### DATA LISTING
"""

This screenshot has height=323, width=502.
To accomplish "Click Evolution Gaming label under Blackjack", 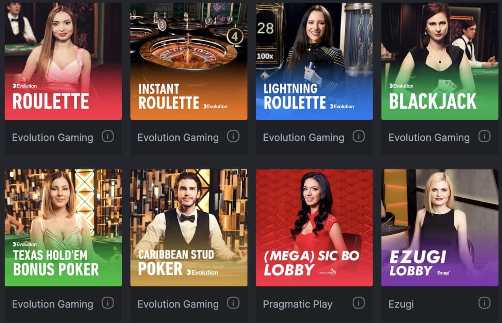I will coord(429,137).
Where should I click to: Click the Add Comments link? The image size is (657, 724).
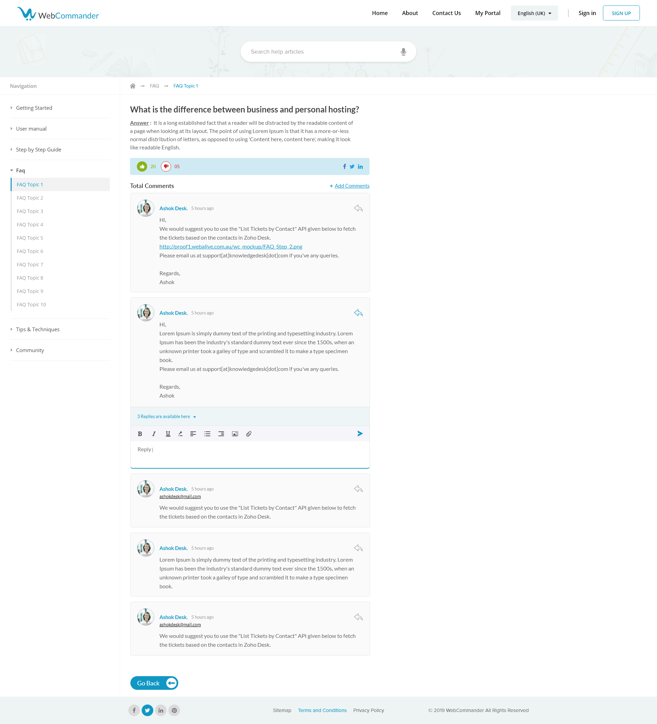pos(352,186)
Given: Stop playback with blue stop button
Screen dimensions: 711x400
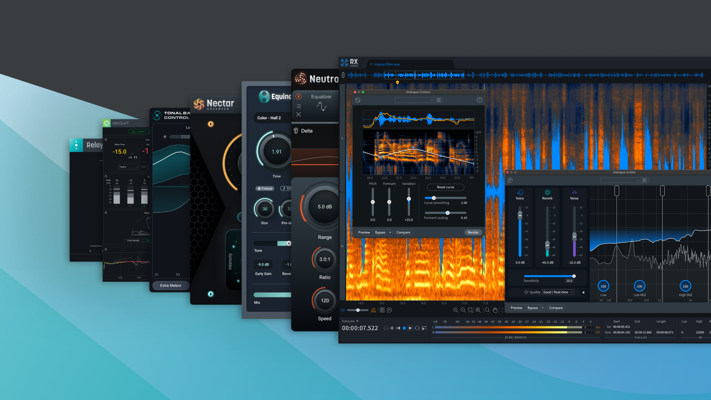Looking at the screenshot, I should 404,328.
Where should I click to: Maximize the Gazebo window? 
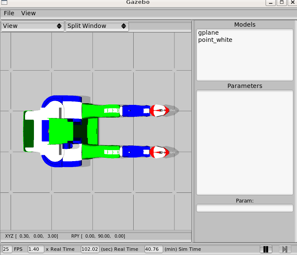pyautogui.click(x=281, y=3)
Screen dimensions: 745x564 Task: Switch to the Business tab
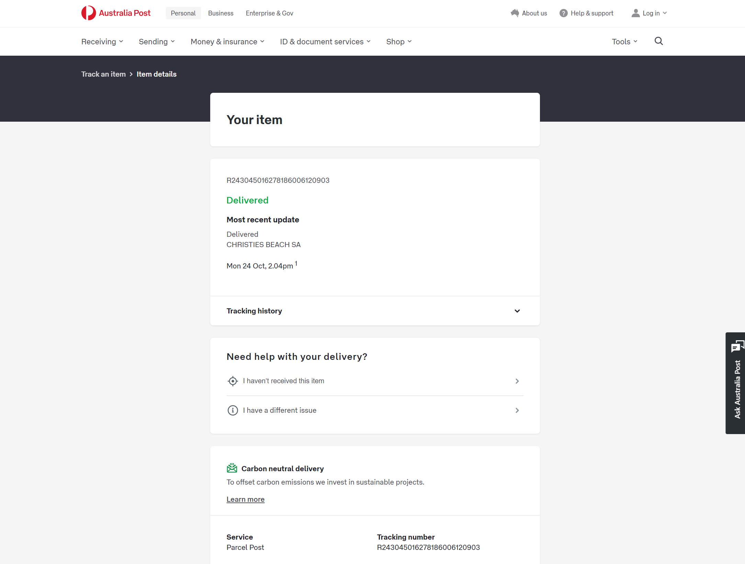pos(221,13)
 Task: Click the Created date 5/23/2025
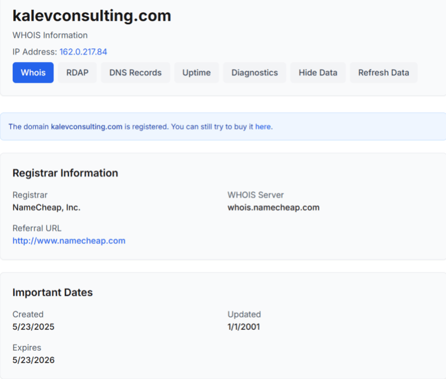point(34,327)
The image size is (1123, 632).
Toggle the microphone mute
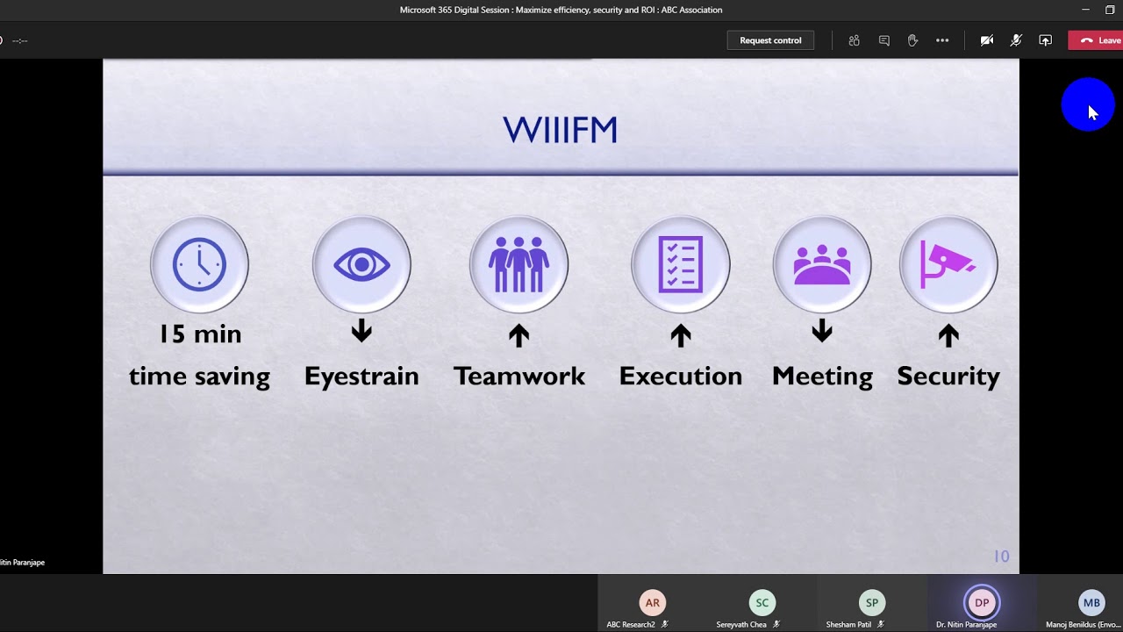(x=1016, y=40)
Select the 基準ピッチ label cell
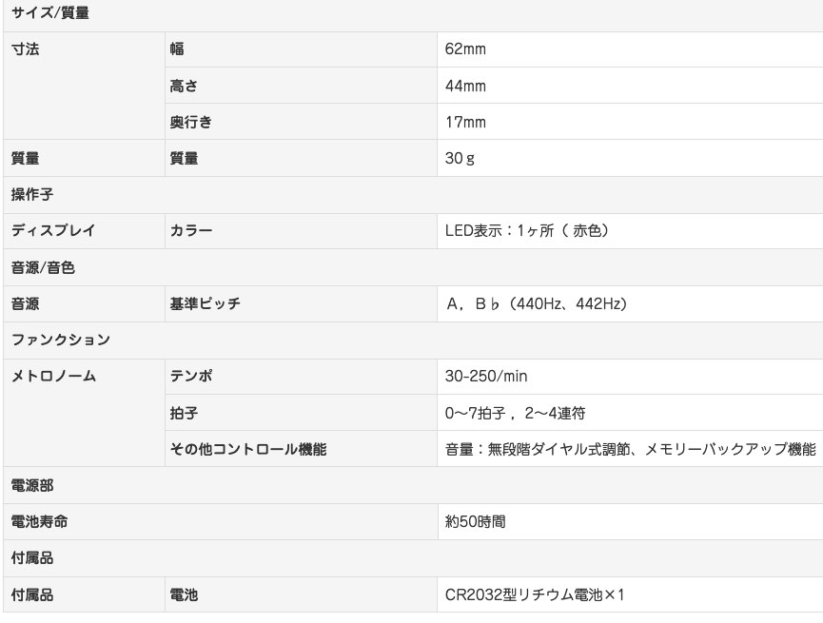This screenshot has width=823, height=623. coord(301,303)
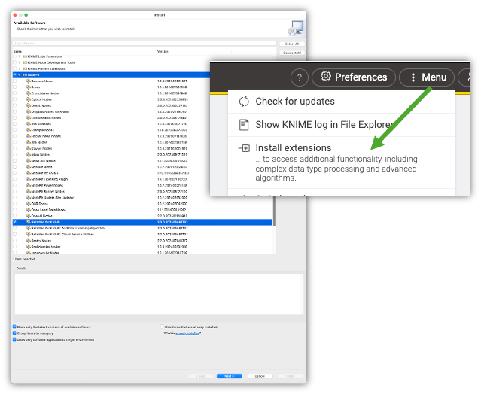The width and height of the screenshot is (481, 395).
Task: Click the three-dot icon beside Menu
Action: 413,77
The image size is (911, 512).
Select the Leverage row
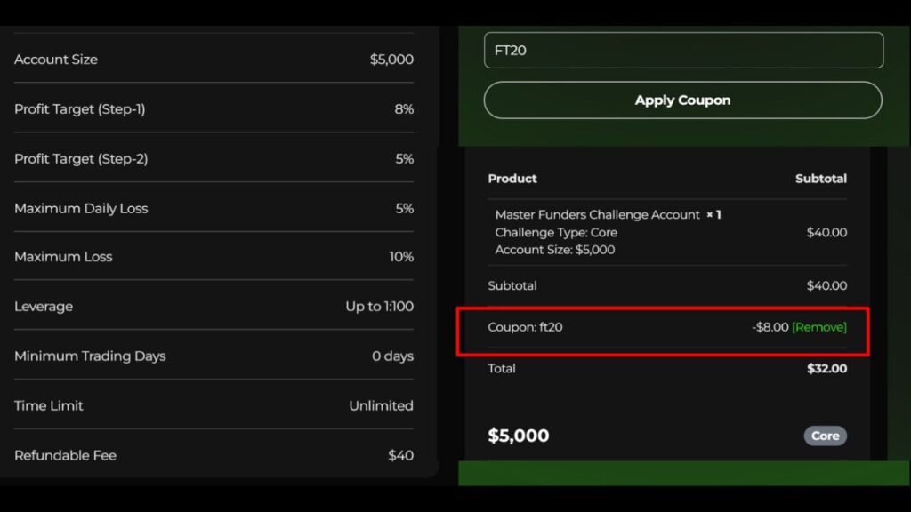click(x=214, y=307)
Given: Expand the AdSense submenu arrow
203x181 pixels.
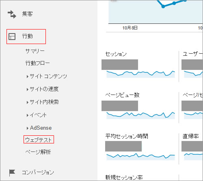Looking at the screenshot, I should (x=28, y=128).
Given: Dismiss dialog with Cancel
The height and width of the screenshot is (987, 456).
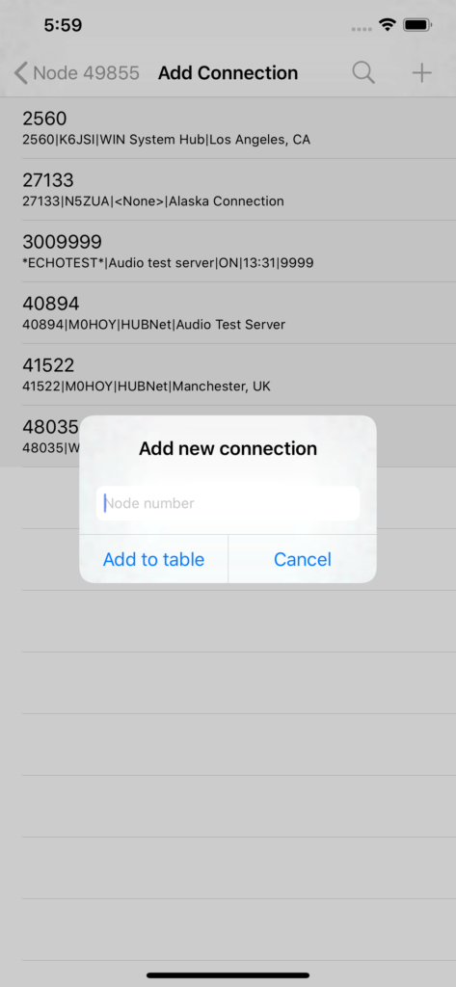Looking at the screenshot, I should pos(303,559).
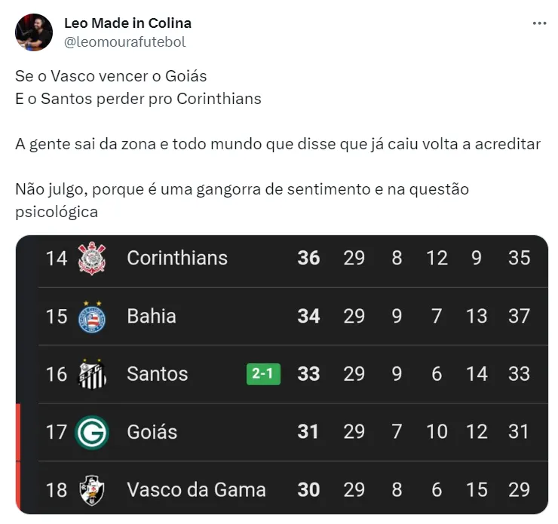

"""

Output the records verbatim, beginning at the line containing "Where should I click to: Click" and continuing through the end of the records, with both ends included. Omit the pictures from your answer.

### REPLY TO THE EXERCISE
Where should I click to: Click the Add Comments link? The image size is (657, 724).
pos(352,186)
Given: Stop playback with blue stop button
Screen dimensions: 711x400
Looking at the screenshot, I should 404,328.
Where should I click to: Maximize the Gazebo window? 
pyautogui.click(x=281, y=3)
Screen dimensions: 745x564 Task: Switch to the Business tab
pos(221,13)
 Task: Click the Created date 5/23/2025
point(34,327)
The image size is (1123, 632).
Toggle the microphone mute
(x=1016, y=40)
Select the 基準ピッチ label cell
This screenshot has width=823, height=623. coord(301,303)
The width and height of the screenshot is (481, 395).
Task: Click the three-dot icon beside Menu
Action: 413,77
The image size is (911, 512).
Select the Leverage row
click(x=214, y=307)
Given: Expand the AdSense submenu arrow
203x181 pixels.
Looking at the screenshot, I should (x=28, y=128).
Given: Dismiss dialog with Cancel
The height and width of the screenshot is (987, 456).
Looking at the screenshot, I should pos(303,559).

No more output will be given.